The Color of Smoke by Menyhért Lakatos
Williamstown, Massachusetts. New Europe Books. 2015. 480 pages.
Menyhért Lakatos is acclaimed as Hungary’s foremost Romani author, and his novel Füstos képek, translated by Ann Major as The Color of Smoke is considered to be his magnum opus. It is semi-autobiographical, based loosely on his own experiences as a young man coming of age in Hungary ln the 1930s and early 1940s. Lakatos (1927–2007) is also the award-winning author of two novels, a novella, five collections of stories, and one volume of poetry. The Color of Smoke first appeared in its original Hungarian-language edition in 1975. It is a picaresque and somewhat salacious odyssey of a nameless protagonist, written in the first person, who grows up as a member of a marginalized minority group, living in a shantytown ironically called “Gypsy Paris.”
As a child, Lakatos’s protagonist is drawn to his grandmother; her stories are his link to a former and better nomadic existence in the now-defunct Austro-Hungarian Empire. She is the conduit from the vanished past of the Roma and their ever-worsening present as Hungary is drawn more and more into totalitarianism. His life suddenly changes when a near-tragic but fortuitous event enables him to attend high school until he is expelled, along with the Jewish students, after Hungary joins the fascist camp.
Lakatos skillfully weaves Romani customs, language, and even herbal remedies into the story as the novel’s characters interact with one another and with the greater non-Romani world. He also describes the constant hunger during the long, cold winters when the bigger dogs have to be killed to prevent them from eating the small children and the horses are butchered for food because there are no barns or fodder. In one instance, the Roma are even forced to eat pigs from the carrion pit after they died of swine flu in order to survive. Lice and vermin are rampant, and there are constant outbreaks of scabies, which the women treat with tobacco. But despite their suffering, Lakatos shows how the Roma manage to survive, a tribute to their ingenuity and fortitude.
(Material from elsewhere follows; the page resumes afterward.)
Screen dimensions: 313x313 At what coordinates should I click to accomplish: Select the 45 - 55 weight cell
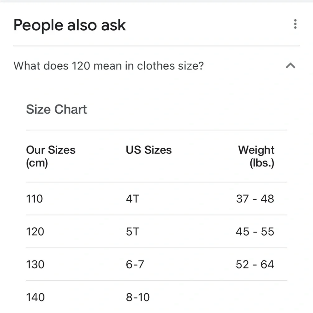(255, 232)
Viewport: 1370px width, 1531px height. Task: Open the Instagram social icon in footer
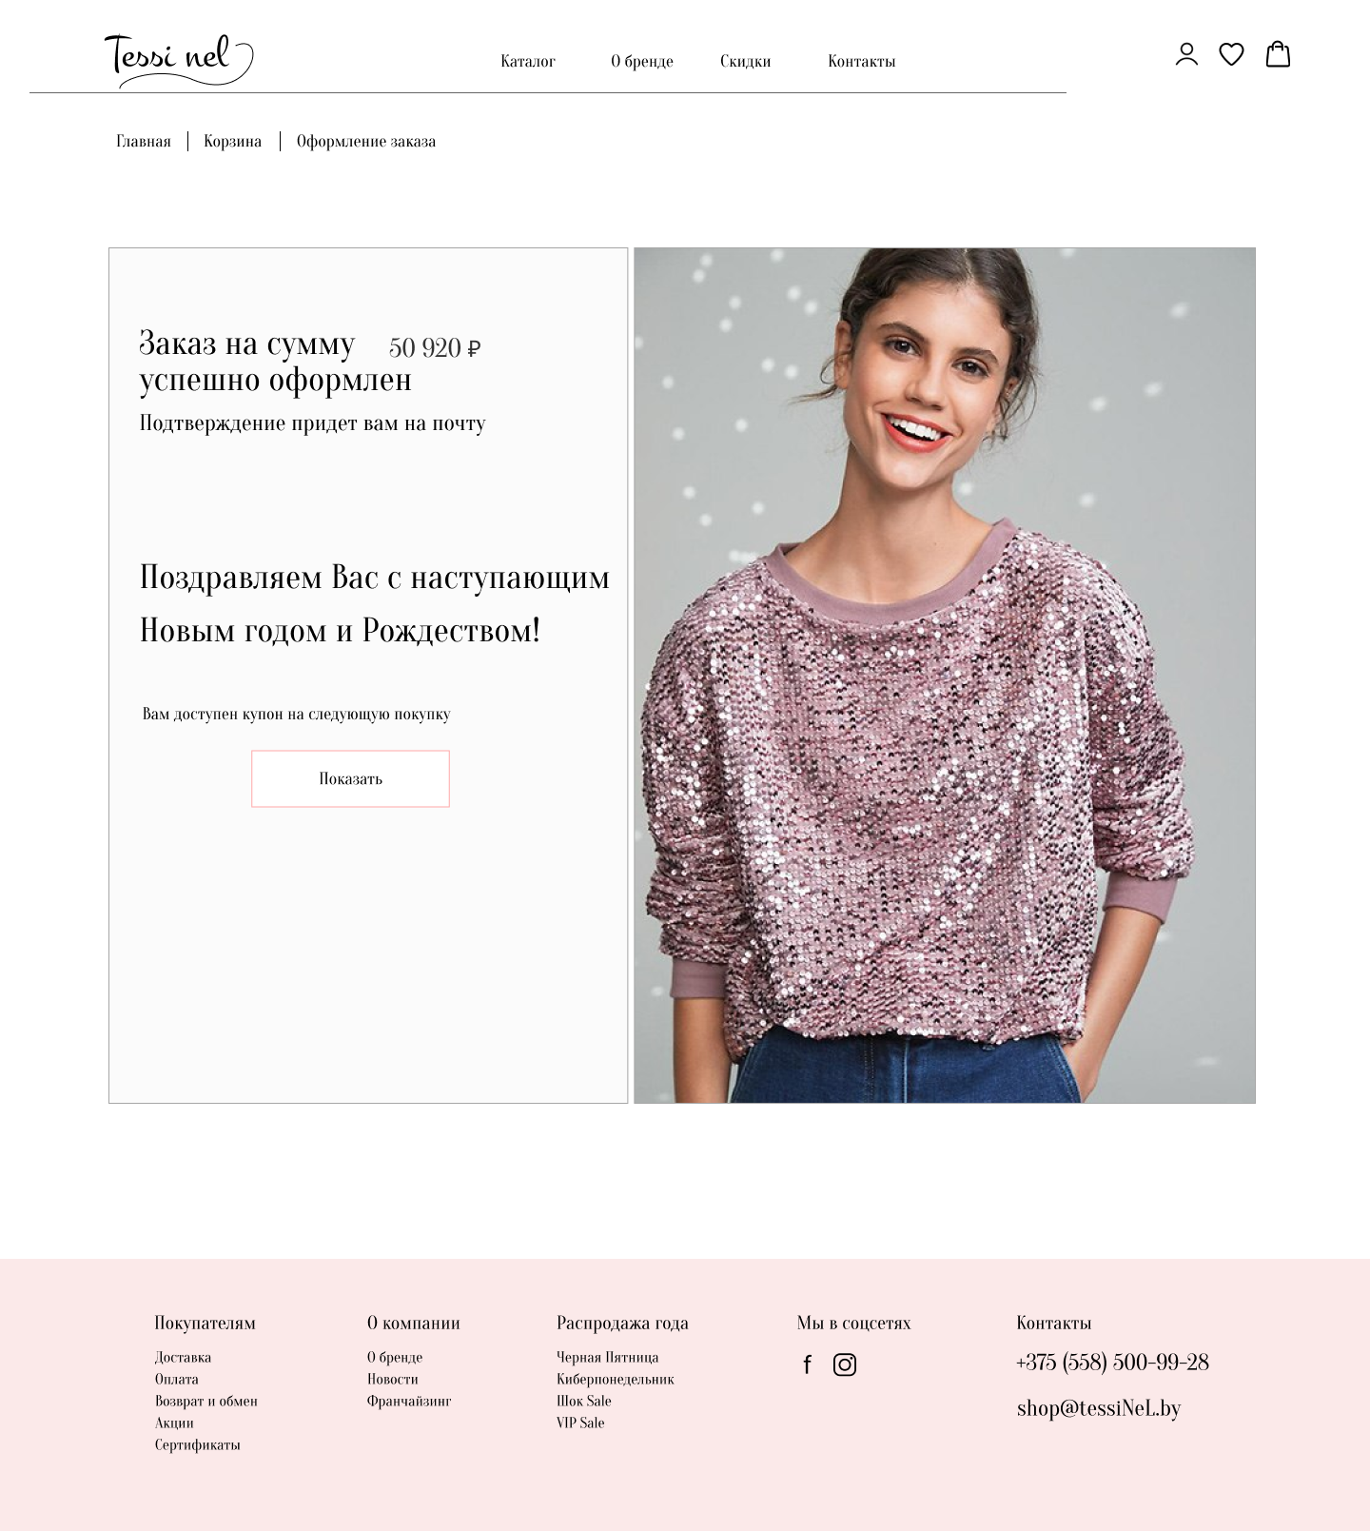tap(845, 1364)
When he is sixteen, the protagonist has a brief marriage in another settlement to a fourteen-year-old bride, whom he is then forced to abandon as he continues his odyssey with his friend, Bada, which include more brief romantic episodes with Romani girls. He also has one foredoomed crush on a blond Hungarian fellow student who is the daughter of a local aristocrat. She is far beyond his reach, but she capriciously manages to save his life when the Hungarian students drown the only other Romani student in the school outhouse.
The story ends when the Germans invade Hungary. Soldiers surround “Gypsy Paris” and prepare the inhabitants for transport. As the train pulls out of the station, we can only surmise where they are going, as the Nazi Holocaust finally engulfs Hungary’s Roma.